Document section
^^^^^^^^^^^^^^^^

Over 15 years, River Partners secured more than $20 million from competitive state and federal grant programs to design and restore wildlife habitat at a scale never seen before in this region.

Project Impact

2500 acres restored

600,000 trees planted

15 priority species protected

PLUS
8 river miles restored, 4 miles of trails opened to the public, and 8,000 acre-feet of water conserved annually

About the San Joaquin National Wildlife Refuge

River Partners uses all of our projects to test the effectiveness of different methods of large-scale habitat restoration. At the San Joaquin National Wildlife Refuge (SJRNWR), novel habitat types, like vegetated levees, elevated flood refugia (mounds for endangered riparian brish rabbit), seasonal floodplain basins, and floodplain meadows were introduced across the site according River Partners’ designs. The project provides an exceptional learning laboratory to explore invasive species management, grass and herbaceous species restoration, conservation of genetic diversity with particular focus on climate change adaptations, establishment and management of pollinator habitat on farm edges, groundwater and salinity management for riparian habitats, and restoration of floodplain foraging habitat for fish. Lessons learned at this project are directly informing development of plans and designs for the $1 billion Restoration Program, a federally-authorized program to recover self-sustaining anadromous fish populations to the San Joaquin River.

^^^^^^^^^^^^^^^^

Supplied material
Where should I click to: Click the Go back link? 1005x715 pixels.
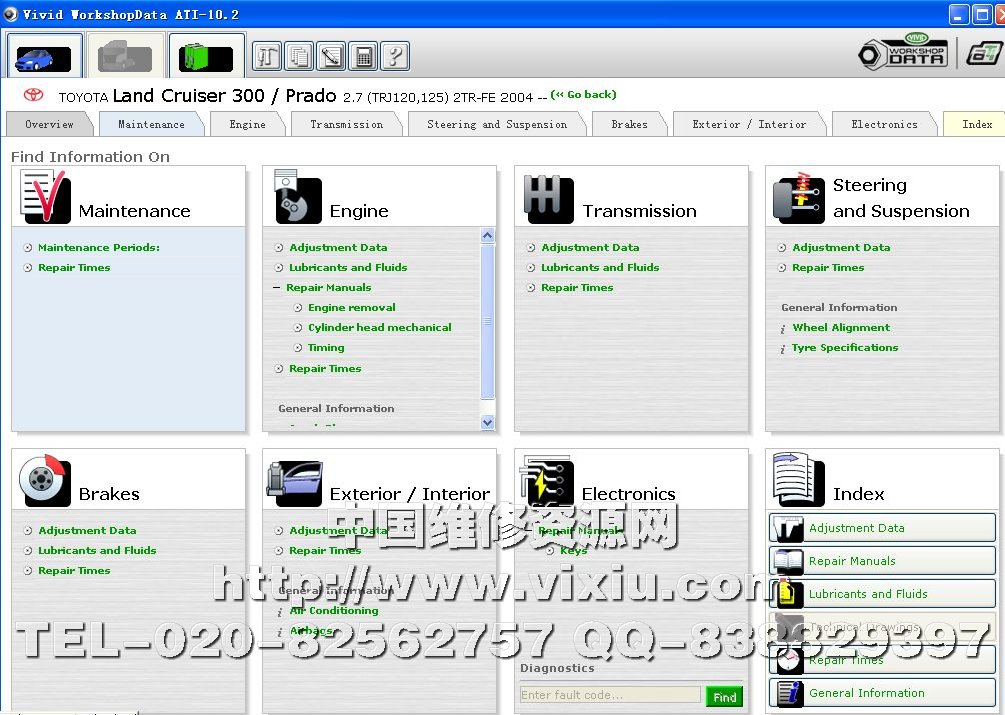pyautogui.click(x=584, y=95)
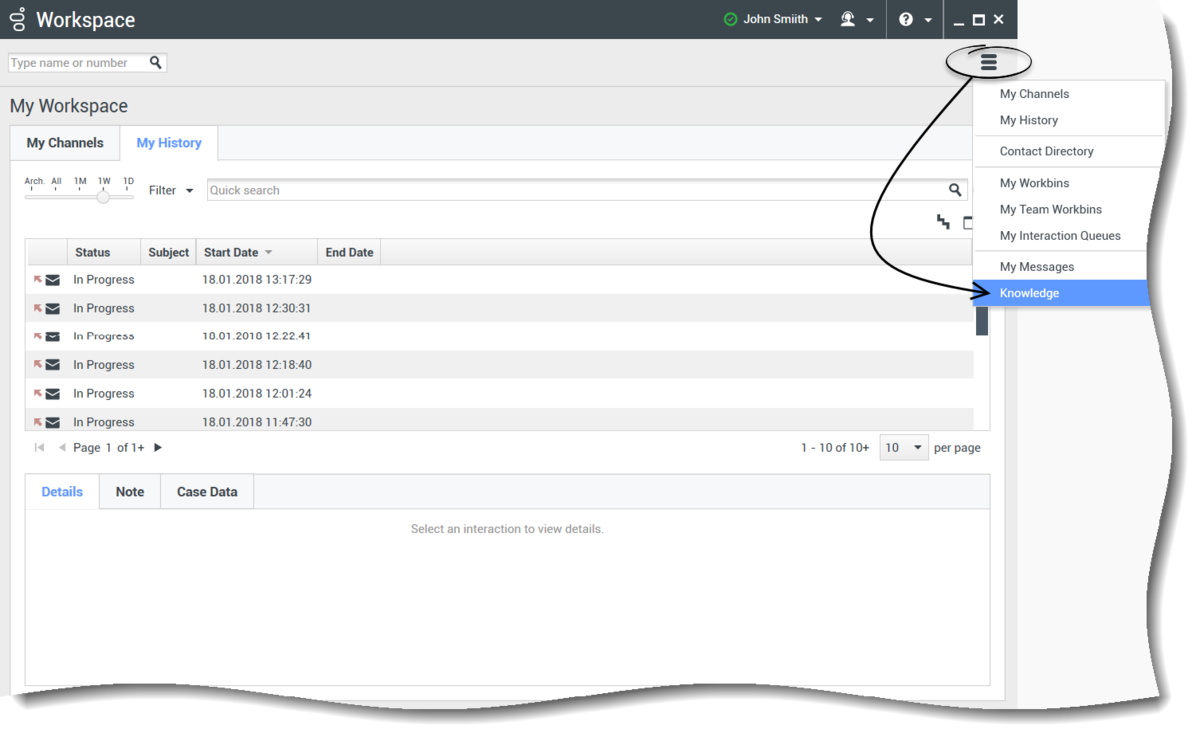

^^^^^^^^^^^^^^^^

Questions to answer
1 - In the passage on the San Joaquin National Wildlife Refuge restoration, why do the lessons learned at this project matter beyond the site itself?
2 - Carry the passage on the San Joaquin National Wildlife Refuge restoration forward from its final sentence.

Answers provided
1 - They directly inform the plans and designs for the $1 billion Restoration Program. That federally authorized program aims to recover self-sustaining anadromous fish populations to the San Joaquin River.

2 -
In 1997, devastating floods spilled over thousands of acres of floodplains along the San Joaquin River south of the Delta through levee failures and overtopping. The US Army Corps of Engineers convened a multi-agency review team to research all of the levee failure sites and promoted “Non-Structural Alternatives” to levee repairs for flood damage reduction. Of more than a dozen levee failure sites, three stood out as excellent candidates for implementation of NSAs. These three locations came to be known as the Three Amigos. The Three Amigos levee failures flooded over 3,100 acres of lands within Reclamation Districts 2100, 2102 and 2099 and the landowners sold their flood-prone agricultural properties to wildlife interests. Since then, the levees have failed and the site has flooded three times. As our climate warms and our snowpack storage reservoir shrinks, the valley floor will experience this type of flooding more and more frequently. This project is a model for alignment between public safety and wildlife recovery.